Mouse conceptuses at the 18–21-somite stage were grown for 2–24 h in vitro in the presence of a serum fraction (M_r = 800–1,080 daltons) possessing somatomedin-inhibitory activity (SI) isolated from diabetic rats. Following an 8-h exposure to the SI, DNA and incorporation of ³H-thymidine were reduced in the embryos while 12 h was required to observe a reduction in total protein and RNA. At the 24-h time point, the neurectoderm was thinner than in controls, and autoradiograms of this region showed a substantial decrease in grain density with ³H-thymidine, but not ³H-leucine or -uridine. Effects on the visceral yolk sac (VYS) preceded those on the embryo. The cytoplasm of the VYS endoderm cells from conceptuses exposed to the SI contained many vacuoles by 4 h, which were larger by 24 h. Total protein was greater than in controls from 4 h onward, although ³H-leucine incorporation, which had increased after 2 h of SI exposure, returned to control levels by 8 h.
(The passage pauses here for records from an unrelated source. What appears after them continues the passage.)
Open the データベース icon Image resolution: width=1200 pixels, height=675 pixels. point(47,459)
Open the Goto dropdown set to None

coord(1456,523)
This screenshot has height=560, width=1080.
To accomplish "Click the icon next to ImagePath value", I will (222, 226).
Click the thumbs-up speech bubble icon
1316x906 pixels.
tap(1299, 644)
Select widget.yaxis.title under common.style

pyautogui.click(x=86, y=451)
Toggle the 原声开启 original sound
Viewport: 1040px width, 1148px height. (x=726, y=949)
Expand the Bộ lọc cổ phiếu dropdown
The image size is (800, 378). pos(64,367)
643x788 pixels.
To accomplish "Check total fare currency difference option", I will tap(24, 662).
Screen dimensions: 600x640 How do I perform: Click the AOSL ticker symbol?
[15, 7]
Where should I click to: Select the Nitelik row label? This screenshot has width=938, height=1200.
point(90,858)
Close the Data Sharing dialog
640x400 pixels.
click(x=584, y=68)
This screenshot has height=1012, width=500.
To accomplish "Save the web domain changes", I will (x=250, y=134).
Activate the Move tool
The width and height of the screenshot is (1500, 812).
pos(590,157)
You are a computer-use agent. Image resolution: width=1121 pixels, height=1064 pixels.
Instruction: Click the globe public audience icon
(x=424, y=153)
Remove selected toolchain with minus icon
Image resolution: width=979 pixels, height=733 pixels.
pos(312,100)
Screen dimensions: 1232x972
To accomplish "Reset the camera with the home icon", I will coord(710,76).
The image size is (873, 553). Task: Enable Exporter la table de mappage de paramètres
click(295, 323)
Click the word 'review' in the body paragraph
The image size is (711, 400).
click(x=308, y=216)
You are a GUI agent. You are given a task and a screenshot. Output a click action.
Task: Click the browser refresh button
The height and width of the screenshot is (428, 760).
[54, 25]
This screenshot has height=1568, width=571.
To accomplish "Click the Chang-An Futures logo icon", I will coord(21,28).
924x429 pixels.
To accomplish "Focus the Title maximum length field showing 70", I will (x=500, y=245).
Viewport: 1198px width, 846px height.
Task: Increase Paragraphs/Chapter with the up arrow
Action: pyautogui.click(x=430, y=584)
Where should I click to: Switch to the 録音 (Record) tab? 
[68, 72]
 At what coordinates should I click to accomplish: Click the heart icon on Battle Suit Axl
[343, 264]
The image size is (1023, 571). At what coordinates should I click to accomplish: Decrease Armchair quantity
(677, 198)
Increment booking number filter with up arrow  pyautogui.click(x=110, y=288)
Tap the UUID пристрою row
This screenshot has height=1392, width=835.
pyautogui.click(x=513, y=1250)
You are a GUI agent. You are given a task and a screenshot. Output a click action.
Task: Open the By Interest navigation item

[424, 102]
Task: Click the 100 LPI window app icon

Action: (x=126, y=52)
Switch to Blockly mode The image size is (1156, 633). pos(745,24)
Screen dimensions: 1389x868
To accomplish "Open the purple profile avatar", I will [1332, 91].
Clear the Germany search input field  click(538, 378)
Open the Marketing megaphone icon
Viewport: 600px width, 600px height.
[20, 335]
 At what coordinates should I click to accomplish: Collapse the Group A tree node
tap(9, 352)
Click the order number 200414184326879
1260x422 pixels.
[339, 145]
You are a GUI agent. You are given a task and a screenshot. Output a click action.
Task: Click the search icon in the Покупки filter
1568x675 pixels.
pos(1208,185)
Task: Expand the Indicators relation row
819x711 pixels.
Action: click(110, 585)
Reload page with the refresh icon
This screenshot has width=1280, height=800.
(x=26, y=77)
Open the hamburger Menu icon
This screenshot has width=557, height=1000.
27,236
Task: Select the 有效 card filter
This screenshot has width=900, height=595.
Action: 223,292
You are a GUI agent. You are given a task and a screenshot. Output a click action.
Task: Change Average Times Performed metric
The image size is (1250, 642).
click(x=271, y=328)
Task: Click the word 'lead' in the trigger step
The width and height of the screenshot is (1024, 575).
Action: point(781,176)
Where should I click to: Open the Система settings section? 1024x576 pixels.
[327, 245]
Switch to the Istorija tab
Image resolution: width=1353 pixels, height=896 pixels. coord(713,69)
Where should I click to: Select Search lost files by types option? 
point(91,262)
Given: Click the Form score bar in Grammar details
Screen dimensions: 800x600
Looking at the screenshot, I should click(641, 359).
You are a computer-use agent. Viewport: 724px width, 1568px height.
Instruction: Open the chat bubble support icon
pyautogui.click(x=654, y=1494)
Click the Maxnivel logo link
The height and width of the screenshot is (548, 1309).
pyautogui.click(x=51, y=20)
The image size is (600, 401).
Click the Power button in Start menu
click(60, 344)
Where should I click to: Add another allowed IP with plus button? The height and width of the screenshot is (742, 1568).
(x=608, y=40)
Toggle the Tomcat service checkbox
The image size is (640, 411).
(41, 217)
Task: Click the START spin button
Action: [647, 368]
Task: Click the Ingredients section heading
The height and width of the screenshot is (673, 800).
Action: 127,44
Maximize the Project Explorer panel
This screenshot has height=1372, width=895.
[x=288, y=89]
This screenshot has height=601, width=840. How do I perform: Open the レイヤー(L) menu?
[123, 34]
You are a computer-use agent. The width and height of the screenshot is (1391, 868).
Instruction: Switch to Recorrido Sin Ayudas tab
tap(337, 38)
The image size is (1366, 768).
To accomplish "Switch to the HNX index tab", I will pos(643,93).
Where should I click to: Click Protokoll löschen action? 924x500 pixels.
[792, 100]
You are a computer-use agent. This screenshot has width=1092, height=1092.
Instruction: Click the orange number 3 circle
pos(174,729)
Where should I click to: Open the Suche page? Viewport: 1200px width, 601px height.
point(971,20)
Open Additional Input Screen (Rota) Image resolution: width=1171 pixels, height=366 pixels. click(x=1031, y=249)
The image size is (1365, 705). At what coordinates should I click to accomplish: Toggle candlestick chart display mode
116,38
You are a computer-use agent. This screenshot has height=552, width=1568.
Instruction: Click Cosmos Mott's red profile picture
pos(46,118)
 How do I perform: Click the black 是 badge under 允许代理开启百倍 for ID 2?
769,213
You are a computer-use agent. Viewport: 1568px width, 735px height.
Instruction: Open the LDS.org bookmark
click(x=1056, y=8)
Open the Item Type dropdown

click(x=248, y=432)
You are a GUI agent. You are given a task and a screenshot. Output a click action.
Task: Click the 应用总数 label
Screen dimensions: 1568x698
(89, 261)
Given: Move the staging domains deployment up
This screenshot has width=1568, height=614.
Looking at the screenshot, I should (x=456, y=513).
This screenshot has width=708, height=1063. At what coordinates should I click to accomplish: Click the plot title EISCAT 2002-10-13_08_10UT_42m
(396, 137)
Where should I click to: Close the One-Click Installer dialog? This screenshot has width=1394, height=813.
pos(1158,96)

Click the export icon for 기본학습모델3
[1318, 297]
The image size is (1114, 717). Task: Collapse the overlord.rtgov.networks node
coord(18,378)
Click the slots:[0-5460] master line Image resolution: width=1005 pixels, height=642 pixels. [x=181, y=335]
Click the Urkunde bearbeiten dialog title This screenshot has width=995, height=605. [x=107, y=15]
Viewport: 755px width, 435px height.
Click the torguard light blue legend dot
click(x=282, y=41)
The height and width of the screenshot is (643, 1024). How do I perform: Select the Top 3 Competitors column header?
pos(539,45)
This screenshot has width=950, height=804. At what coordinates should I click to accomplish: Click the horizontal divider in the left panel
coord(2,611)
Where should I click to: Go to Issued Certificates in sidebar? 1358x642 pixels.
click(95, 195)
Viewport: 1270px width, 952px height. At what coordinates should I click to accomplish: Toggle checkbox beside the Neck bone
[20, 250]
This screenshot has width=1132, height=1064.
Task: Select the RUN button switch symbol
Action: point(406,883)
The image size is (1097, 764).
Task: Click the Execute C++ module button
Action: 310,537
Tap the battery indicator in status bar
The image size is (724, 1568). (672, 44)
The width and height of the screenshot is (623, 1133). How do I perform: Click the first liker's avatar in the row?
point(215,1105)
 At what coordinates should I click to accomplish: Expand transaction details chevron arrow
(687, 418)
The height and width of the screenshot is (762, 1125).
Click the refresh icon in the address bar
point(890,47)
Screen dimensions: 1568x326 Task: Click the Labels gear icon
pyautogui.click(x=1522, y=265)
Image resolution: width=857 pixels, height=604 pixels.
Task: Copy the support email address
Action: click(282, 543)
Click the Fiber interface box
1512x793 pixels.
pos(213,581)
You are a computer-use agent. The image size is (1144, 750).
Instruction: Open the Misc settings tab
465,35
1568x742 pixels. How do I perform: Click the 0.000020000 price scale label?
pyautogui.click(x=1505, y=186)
As seen by SDS-polyacrylamide gel electrophoresis, VYSs from conceptuses exposed to the SI for 4 or 24 h were enriched (compared to control VYSs) in four protein bands also present in the culture medium (primarily rat serum), suggesting that protein degradation and/or transfer of amino acids and peptides to the embryo was inhibited in these VYSs. Such a conclusion was supported by a quantitative decrease in proteins and amino acids in the exocoelomic fluid of conceptuses exposed to the SI for 24 h. The altered processing of proteins may therefore represent a primary cause of the SI-induced embryonic abnormalities.